|Print this story|
Bronxites continued to get back on their feet from Hurricane Sandy after long days - and nights - of no electricity and nervous eyes on their car’s gas gauge.
The storm tore into homes, displacing thousands of homeowners.
Compounding the headache is the threat of a nor’easter blowing into the borough on Wednesday.
“We’re forecasting 1-2 inches of rainfall,” said National Weather Service meteorologist Joe Pollina. “Not forecasting any snow - for right now.”
The major problem, he said, will be 20-30 mile an hour wind gusts, putting trees already weakened by Sandy at risk.
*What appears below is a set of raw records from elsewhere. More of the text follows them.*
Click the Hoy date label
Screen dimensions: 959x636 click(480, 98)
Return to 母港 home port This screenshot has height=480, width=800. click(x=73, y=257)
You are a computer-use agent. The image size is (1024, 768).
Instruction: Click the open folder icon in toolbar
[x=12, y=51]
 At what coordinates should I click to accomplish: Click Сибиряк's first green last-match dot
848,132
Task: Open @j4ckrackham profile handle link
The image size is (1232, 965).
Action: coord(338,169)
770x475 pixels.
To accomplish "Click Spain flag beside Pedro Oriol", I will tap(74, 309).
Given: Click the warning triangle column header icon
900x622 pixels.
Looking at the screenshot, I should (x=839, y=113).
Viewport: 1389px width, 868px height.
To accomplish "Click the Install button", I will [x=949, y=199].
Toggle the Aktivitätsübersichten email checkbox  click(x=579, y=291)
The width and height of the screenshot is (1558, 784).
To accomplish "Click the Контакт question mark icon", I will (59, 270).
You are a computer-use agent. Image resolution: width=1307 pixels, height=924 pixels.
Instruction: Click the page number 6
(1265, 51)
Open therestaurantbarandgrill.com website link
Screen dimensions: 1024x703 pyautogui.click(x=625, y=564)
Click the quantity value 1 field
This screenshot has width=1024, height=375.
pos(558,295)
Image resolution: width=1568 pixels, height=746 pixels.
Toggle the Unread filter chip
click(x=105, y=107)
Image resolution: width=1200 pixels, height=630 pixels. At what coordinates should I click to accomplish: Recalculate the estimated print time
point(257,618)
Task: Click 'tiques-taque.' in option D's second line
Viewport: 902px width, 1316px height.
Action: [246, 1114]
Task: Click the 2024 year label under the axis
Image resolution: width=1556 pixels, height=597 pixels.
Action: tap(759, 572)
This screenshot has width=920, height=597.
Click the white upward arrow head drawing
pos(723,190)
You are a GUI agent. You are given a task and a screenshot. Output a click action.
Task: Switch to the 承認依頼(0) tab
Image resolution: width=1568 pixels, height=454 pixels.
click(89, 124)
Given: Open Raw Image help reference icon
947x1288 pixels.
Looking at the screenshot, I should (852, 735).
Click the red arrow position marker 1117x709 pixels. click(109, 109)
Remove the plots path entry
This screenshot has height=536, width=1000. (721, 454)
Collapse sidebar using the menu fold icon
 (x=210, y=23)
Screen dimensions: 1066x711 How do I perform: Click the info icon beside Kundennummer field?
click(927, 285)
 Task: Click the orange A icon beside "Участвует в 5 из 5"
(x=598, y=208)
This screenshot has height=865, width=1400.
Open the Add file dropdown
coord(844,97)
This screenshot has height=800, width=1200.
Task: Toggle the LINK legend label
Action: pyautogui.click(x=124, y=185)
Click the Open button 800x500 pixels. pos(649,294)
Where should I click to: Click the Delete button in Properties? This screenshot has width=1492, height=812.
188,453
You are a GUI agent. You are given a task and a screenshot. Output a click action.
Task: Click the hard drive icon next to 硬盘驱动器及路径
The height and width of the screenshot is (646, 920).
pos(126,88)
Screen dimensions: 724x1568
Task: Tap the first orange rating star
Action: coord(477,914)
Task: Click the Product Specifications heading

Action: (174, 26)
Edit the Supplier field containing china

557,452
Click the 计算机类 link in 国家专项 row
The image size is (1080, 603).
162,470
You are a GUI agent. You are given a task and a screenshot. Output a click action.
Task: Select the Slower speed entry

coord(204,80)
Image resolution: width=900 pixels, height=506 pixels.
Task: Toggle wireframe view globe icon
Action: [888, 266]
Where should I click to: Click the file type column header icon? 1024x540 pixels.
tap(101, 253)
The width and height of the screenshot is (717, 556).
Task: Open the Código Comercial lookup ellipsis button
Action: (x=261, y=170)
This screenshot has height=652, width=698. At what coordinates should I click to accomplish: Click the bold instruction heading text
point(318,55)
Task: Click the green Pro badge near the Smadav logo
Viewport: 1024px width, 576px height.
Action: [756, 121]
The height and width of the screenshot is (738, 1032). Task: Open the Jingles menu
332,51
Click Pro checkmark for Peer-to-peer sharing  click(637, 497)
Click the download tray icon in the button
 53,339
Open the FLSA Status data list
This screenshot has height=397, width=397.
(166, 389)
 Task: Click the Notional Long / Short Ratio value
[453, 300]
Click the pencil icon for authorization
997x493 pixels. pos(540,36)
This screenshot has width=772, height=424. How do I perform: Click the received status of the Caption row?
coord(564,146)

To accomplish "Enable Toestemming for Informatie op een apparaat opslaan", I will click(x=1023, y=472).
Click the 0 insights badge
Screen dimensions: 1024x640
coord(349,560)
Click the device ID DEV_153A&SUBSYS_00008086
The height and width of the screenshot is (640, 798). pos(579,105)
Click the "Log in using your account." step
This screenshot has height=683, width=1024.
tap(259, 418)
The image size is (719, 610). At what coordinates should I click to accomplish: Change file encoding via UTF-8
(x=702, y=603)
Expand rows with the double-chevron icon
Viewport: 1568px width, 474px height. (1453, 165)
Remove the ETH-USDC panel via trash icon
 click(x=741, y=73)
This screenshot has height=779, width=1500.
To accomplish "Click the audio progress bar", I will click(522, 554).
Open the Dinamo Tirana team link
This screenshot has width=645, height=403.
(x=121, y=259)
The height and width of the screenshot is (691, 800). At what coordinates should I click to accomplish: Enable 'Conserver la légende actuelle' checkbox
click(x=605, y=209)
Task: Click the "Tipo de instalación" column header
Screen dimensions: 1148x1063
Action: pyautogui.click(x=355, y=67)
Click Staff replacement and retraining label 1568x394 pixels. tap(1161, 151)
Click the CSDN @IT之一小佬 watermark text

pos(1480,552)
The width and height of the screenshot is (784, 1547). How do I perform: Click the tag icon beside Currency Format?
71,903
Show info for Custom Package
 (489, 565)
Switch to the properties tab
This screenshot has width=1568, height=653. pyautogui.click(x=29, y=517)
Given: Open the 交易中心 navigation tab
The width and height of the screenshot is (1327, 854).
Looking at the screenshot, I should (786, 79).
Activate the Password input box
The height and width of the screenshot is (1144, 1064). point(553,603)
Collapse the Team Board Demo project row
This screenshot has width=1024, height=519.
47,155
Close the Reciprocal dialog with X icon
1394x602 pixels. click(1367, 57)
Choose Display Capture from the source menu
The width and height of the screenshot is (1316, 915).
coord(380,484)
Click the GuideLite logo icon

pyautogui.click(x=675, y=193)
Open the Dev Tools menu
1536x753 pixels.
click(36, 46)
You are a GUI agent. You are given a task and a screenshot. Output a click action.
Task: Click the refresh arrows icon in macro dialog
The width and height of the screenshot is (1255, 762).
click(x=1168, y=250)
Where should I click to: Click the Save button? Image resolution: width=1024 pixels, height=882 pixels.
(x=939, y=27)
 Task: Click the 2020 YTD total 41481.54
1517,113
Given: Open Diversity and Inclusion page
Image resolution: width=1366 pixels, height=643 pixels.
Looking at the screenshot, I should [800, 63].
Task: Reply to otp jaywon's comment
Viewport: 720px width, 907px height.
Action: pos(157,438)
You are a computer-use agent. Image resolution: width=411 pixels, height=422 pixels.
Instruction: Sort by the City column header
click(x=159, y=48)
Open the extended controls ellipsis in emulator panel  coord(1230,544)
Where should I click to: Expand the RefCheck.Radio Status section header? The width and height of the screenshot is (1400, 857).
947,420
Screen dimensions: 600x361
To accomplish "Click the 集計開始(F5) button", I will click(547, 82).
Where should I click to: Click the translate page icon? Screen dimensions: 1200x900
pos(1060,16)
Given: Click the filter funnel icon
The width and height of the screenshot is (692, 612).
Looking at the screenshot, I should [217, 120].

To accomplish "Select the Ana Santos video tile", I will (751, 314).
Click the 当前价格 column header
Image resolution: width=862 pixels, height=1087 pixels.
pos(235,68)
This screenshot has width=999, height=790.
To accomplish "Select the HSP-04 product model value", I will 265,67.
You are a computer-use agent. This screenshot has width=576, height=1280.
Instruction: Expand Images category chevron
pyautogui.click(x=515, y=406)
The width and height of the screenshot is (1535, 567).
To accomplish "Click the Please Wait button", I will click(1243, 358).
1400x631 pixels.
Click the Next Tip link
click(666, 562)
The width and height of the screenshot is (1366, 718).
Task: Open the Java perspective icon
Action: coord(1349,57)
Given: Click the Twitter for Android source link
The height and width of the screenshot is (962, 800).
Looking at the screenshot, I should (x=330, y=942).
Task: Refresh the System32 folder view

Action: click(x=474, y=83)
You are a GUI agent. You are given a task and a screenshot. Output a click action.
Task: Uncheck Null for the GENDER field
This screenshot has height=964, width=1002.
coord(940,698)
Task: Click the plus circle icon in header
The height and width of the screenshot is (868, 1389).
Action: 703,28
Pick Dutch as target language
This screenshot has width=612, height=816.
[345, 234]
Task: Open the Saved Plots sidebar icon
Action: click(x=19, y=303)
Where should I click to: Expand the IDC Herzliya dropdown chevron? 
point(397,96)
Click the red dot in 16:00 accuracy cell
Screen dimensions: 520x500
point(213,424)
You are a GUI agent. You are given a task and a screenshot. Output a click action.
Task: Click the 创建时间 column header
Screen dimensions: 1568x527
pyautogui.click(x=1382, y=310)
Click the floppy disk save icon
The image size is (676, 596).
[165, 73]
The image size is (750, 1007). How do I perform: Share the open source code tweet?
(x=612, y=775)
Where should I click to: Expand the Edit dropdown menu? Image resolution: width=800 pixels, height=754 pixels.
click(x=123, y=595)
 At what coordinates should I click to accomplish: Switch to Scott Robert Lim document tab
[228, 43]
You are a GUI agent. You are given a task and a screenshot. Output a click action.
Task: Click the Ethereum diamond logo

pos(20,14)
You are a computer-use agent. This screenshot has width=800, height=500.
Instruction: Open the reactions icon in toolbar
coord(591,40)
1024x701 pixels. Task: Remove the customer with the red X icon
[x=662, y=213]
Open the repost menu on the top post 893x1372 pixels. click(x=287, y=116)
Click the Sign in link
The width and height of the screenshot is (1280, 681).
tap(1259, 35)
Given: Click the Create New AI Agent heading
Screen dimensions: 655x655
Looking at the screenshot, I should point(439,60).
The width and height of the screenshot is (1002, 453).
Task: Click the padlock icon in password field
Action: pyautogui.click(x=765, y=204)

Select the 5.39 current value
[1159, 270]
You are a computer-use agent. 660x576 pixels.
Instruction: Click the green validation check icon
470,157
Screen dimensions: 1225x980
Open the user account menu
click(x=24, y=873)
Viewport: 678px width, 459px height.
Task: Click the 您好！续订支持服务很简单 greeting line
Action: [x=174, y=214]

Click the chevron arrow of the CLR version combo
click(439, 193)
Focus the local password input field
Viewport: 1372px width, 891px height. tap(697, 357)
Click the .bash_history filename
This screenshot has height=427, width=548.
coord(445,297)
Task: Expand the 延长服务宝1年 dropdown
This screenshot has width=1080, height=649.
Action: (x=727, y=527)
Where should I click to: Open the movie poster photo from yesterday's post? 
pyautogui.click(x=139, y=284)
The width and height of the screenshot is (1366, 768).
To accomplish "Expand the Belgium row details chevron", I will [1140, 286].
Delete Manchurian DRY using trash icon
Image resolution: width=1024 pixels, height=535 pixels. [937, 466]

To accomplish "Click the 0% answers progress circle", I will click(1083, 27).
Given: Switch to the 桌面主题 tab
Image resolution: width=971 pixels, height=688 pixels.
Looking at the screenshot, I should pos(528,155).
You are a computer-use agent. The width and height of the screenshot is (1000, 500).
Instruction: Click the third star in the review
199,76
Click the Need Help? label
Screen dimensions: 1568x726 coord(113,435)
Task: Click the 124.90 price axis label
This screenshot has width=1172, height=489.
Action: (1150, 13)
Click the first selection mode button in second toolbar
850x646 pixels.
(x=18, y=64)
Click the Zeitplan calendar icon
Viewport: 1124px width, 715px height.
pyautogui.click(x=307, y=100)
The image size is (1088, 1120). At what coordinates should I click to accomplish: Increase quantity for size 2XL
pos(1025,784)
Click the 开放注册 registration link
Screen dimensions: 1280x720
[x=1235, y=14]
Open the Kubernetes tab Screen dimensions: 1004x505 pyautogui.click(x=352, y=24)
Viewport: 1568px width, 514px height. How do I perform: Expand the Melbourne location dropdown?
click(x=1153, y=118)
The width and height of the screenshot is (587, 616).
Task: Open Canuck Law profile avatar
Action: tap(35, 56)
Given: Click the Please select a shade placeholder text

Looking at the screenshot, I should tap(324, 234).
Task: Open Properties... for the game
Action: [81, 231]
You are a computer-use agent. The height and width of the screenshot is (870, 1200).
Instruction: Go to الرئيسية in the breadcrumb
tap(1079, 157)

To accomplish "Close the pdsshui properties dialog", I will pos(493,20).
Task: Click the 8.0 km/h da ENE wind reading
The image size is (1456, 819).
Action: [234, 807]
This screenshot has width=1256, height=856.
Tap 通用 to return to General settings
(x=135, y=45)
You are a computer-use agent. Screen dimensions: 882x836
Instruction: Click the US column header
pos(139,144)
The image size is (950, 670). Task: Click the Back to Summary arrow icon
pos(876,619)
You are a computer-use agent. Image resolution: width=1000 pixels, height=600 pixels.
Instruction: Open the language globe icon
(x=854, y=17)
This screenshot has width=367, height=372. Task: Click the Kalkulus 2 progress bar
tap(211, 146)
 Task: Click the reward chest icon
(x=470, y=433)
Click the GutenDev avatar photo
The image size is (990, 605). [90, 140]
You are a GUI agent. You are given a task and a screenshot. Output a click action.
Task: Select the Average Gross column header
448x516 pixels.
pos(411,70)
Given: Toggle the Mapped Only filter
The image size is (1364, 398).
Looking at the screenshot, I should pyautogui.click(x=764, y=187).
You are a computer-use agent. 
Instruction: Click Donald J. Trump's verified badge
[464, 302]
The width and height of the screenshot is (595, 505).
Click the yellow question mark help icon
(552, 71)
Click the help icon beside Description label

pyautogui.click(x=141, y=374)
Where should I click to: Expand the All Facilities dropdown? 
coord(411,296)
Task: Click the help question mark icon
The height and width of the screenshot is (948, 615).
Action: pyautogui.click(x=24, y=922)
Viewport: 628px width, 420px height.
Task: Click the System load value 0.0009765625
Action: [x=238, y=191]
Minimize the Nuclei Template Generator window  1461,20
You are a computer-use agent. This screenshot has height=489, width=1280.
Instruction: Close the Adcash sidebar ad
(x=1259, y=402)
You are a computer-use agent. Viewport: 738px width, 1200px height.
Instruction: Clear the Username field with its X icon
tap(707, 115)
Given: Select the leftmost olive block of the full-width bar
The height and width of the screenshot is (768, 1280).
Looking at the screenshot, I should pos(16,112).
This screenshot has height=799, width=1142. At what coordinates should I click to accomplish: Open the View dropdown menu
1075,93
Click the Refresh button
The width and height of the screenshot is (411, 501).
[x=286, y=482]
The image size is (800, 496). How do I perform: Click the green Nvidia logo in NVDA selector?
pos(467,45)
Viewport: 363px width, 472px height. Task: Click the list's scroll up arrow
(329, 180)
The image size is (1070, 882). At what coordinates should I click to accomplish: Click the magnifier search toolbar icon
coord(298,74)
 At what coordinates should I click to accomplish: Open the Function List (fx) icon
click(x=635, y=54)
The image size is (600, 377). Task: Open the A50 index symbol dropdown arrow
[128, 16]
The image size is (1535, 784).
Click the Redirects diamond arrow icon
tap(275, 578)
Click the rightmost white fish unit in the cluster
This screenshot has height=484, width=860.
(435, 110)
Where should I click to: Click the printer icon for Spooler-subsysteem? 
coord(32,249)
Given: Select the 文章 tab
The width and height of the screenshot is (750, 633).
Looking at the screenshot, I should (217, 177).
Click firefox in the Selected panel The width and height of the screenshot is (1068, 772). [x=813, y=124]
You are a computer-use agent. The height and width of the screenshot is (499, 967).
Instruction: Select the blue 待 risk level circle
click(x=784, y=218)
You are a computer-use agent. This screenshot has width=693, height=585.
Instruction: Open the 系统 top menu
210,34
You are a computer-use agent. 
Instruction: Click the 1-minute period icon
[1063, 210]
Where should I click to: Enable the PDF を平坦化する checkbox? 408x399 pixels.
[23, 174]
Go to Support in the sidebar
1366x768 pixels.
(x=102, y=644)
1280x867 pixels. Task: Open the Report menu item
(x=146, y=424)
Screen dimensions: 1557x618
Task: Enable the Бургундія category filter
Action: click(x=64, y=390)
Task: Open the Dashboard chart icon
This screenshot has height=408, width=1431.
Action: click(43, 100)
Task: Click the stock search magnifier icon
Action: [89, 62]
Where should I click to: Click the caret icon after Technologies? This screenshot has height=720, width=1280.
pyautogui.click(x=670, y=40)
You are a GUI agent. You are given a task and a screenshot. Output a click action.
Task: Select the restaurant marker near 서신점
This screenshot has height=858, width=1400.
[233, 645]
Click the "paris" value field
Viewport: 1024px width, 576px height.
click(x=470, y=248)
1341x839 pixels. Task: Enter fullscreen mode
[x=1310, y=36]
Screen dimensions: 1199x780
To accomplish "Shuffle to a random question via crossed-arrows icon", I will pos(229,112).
Beach erosion is another possibility, while a 2 1/2 foot storm surge could flood neighborhoods by the bay.
As of Monday afternoon, about 6,700 Con Edison customers remained in the dark, down from a high of around 61,000 after Sandy finished doing her worst after sweeping through Tuesday morning, Oct. 29.
Faced with worse power outages in heavily battered Staten Island and Queens, Con Ed said late Monday that remaining Bronx outages could extend into the weekend.
Those without power can go to one of forty warming centers throughout the Bronx from 9 a.m. to 4 p.m. For locations, as well as other emergency information, go to nyc.gov on the web.
Meanwhile, locals were helping bring aid to those badly in need.
The long vacant Kingsbridge Armory has been transformed into a relief center, with volunteers working round the clock to haul supplies to Bronx churches for distribution. Volunteers also worked the phones, calling on churches as far as Florida for donations. Collected food, baby supplies, bottled water and other items were shuttled to Bronx neighborhoods, along with hard-hit Queens and Staten Island.
“It takes a grassroots organization who knows what’s happening on the ground to channel information to bigger organizations,” said west Bronx City Councilman Fernando Cabrera, spearheading efforts inside the landmark castle.
He said he’s desperate for volunteers as the workload piles up.
Among those helping is Manhattanite SaMi Chester. He spent hours loading and unloading a truck from Convoy of Hope, a disaster response group.
“When people need help, you don’t ask questions,” said Chester.
Over the weekend, the Silver Beach Community Center become a central relief center for eastern Bronx residents. Volunteers shipped supplies to devastated Staten Island.
“The Bronx was hit hard during Hurricane Sandy,” said Councilman Jimmy Vacca, “but other areas in our city, such as Staten Island, were hit with incredible damage.”
Vacca was joined by U.S. Senator Kirsten Gillibrand and Congressman Joe Crowley at Silver Beach, where the trio lent a hand to volunteers, loading boxes of can goods and supplies for Staten Island residents.
With more recovery efforts needed, Vacca will host a weeklong collection drive for areas affected by Sandy, with help also coming from Community Board 10.
He’s asking anyone to donate cleaning supplies, non-perishable food and heavy-duty garbage bags to his office 3040 East Tremont Avenue from 8 a.m. to 8 p.m.
Locally, power outages remain the big problem for some neighborhoods.
The bulk of Morris Park, impacted by days of no power, had its juice turned back on Sunday night. Pelham Parkway South near Lydig Avenue, however, remained in the dark on Monday.
In Woodlawn, power problems persisted at a nine-story building housing a large number of seniors, many with health issues.
Without power, seniors at the Mitchell-Lama building are stranded inside their homes, refusing to walk the dark corridors.
“There’s people who can’t get out,” said Jim Murphy, a 30-year tenant who’s become somewhat of a hall monitor, leading the elderly up and down stairwells.
“This is like the Old West,” said Peggy Hogan, 67, a 15-year tenant who called the outage the worst she’s lived through.
“I can’t use my oxygen machine,” said Jerry Binasinski, a senior living with COPD, a breathing condition. His electric-powered machine has been out of commission since the storm.
And with electricity problems, came gas problems after power was knocked out to pumps at gas stations across the borough and city.
Where deliveries were even possible, lines of cars stretched for blocks, with several hours wait, while drivers on foot with gas cans had similar long waits at the pump.